# Direction A:
Output the part of the game table thread that runs from "## Fred Hargis" to "with some underframing.", copied word for word.

# Source excerpt:
# Advice for building this game table



## blueblade3000 (Aug 19, 2013)

I want to build this gaming table for a friend:

http://www.billiard-s.lviv.ua/~images/latvija_novus_1.jpg

The veneer/inlay is what I need advice on. Essentially, it is a board made up of light and dark areas, with even lighter wood for the lines/borders. I am thinking of using 1/4 inch ply, probably birch or maple, and removing the top layer of veneer in the areas that need to be a darker wood (with a router and straight bit), then veneering the darker wood onto the areas I removed. Does this sound like the right approach? Or should I be veneering the whole thing piece by piece? Thoughts? Thanks.


----------



## Fred Hargis (Apr 28, 2012)

If I were doing this, I'd be veneering the thing piece by piece. If you get your veneers cut correctly, and then taped together it should be quite a bit easier than the approach you described. I'd probably use a thicker plywood as well....1/2" may be enough, but that looks like it may be a s big as 4' by 4'. I doubt 1/4" would be stiff enough for a table that size, even with some underframing.


----------



## Steve Neul (Sep 2, 2011)

# Entries:
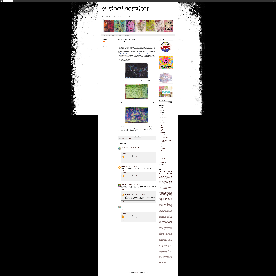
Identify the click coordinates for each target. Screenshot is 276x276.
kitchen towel (161, 215)
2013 (161, 166)
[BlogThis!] (135, 137)
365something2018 (129, 35)
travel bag (165, 258)
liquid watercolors (164, 244)
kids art (170, 197)
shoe (162, 146)
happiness (163, 135)
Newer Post (120, 244)
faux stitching (163, 239)
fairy (170, 238)
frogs (171, 239)
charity (167, 210)
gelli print (170, 181)
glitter (163, 240)
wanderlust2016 (165, 189)
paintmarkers (161, 247)
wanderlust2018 (161, 200)
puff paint (165, 252)
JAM (160, 182)
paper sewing (161, 218)
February (163, 134)
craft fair (170, 232)
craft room (170, 210)
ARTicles (170, 178)
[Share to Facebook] (138, 137)
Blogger (146, 272)
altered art (164, 210)
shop (113, 35)
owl (159, 206)
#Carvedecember (162, 209)
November (163, 118)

# Direction B:
Can you return the lines of the listing, unchanged, from the line with "craft fair (170, 232)" through the last line of the listing?

# Answer A:
## Fred Hargis (Apr 28, 2012)

If I were doing this, I'd be veneering the thing piece by piece. If you get your veneers cut correctly, and then taped together it should be quite a bit easier than the approach you described. I'd probably use a thicker plywood as well....1/2" may be enough, but that looks like it may be a s big as 4' by 4'. I doubt 1/4" would be stiff enough for a table that size, even with some underframing.

# Answer B:
craft fair (170, 232)
craft room (170, 210)
ARTicles (170, 178)
[Share to Facebook] (138, 137)
Blogger (146, 272)
altered art (164, 210)
shop (113, 35)
owl (159, 206)
#Carvedecember (162, 209)
November (163, 118)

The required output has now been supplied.